ACTION ITEM> Please return all the records exactly, with nothing left out.

Data entries:
________________________________________
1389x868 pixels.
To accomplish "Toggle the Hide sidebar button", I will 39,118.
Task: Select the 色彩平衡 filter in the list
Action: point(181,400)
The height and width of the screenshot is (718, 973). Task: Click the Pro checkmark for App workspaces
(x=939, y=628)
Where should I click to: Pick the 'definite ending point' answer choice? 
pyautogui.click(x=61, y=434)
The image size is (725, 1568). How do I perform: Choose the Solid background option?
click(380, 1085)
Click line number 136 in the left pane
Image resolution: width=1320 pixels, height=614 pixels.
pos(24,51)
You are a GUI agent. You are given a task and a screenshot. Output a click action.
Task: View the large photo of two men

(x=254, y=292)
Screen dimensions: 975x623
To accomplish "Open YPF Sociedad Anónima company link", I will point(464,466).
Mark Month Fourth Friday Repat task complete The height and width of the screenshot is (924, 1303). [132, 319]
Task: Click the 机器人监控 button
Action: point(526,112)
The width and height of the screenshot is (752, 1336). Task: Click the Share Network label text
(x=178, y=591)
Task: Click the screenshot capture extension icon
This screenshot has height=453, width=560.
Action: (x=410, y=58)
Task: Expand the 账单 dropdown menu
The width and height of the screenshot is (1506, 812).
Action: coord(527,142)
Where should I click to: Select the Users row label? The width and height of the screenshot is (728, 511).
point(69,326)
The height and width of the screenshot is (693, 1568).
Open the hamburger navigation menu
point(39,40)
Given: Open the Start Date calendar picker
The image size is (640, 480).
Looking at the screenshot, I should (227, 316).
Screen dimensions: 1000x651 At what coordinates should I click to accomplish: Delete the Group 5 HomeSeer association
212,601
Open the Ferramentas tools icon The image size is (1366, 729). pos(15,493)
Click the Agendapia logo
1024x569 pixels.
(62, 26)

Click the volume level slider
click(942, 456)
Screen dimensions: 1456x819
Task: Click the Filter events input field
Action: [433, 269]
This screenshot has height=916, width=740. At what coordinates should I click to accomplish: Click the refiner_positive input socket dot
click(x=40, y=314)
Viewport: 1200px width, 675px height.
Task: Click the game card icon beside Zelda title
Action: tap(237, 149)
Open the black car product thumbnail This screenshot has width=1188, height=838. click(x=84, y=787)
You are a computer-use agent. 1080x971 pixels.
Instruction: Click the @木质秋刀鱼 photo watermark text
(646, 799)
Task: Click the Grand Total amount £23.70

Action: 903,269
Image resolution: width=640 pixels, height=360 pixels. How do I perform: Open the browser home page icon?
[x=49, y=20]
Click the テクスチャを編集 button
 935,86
________________________________________
TASK SOLUTION>
1389x868 pixels.
To accomplish "Toggle the Hide sidebar button", I will 39,118.
Task: Select the 色彩平衡 filter in the list
Action: point(181,400)
The height and width of the screenshot is (718, 973). Task: Click the Pro checkmark for App workspaces
(x=939, y=628)
Where should I click to: Pick the 'definite ending point' answer choice? 
pyautogui.click(x=61, y=434)
The image size is (725, 1568). How do I perform: Choose the Solid background option?
click(380, 1085)
Click line number 136 in the left pane
Image resolution: width=1320 pixels, height=614 pixels.
pos(24,51)
You are a GUI agent. You are given a task and a screenshot. Output a click action.
Task: View the large photo of two men

(x=254, y=292)
Screen dimensions: 975x623
To accomplish "Open YPF Sociedad Anónima company link", I will point(464,466).
Mark Month Fourth Friday Repat task complete The height and width of the screenshot is (924, 1303). [132, 319]
Task: Click the 机器人监控 button
Action: point(526,112)
The width and height of the screenshot is (752, 1336). Task: Click the Share Network label text
(x=178, y=591)
Task: Click the screenshot capture extension icon
This screenshot has height=453, width=560.
Action: (x=410, y=58)
Task: Expand the 账单 dropdown menu
The width and height of the screenshot is (1506, 812).
Action: coord(527,142)
Where should I click to: Select the Users row label? The width and height of the screenshot is (728, 511).
point(69,326)
The height and width of the screenshot is (693, 1568).
Open the hamburger navigation menu
point(39,40)
Given: Open the Start Date calendar picker
The image size is (640, 480).
Looking at the screenshot, I should (227, 316).
Screen dimensions: 1000x651 At what coordinates should I click to accomplish: Delete the Group 5 HomeSeer association
212,601
Open the Ferramentas tools icon The image size is (1366, 729). pos(15,493)
Click the Agendapia logo
1024x569 pixels.
(62, 26)

Click the volume level slider
click(942, 456)
Screen dimensions: 1456x819
Task: Click the Filter events input field
Action: [433, 269]
This screenshot has height=916, width=740. At what coordinates should I click to accomplish: Click the refiner_positive input socket dot
click(x=40, y=314)
Viewport: 1200px width, 675px height.
Task: Click the game card icon beside Zelda title
Action: tap(237, 149)
Open the black car product thumbnail This screenshot has width=1188, height=838. click(x=84, y=787)
You are a computer-use agent. 1080x971 pixels.
Instruction: Click the @木质秋刀鱼 photo watermark text
(646, 799)
Task: Click the Grand Total amount £23.70

Action: 903,269
Image resolution: width=640 pixels, height=360 pixels. How do I perform: Open the browser home page icon?
[x=49, y=20]
Click the テクスチャを編集 button
 935,86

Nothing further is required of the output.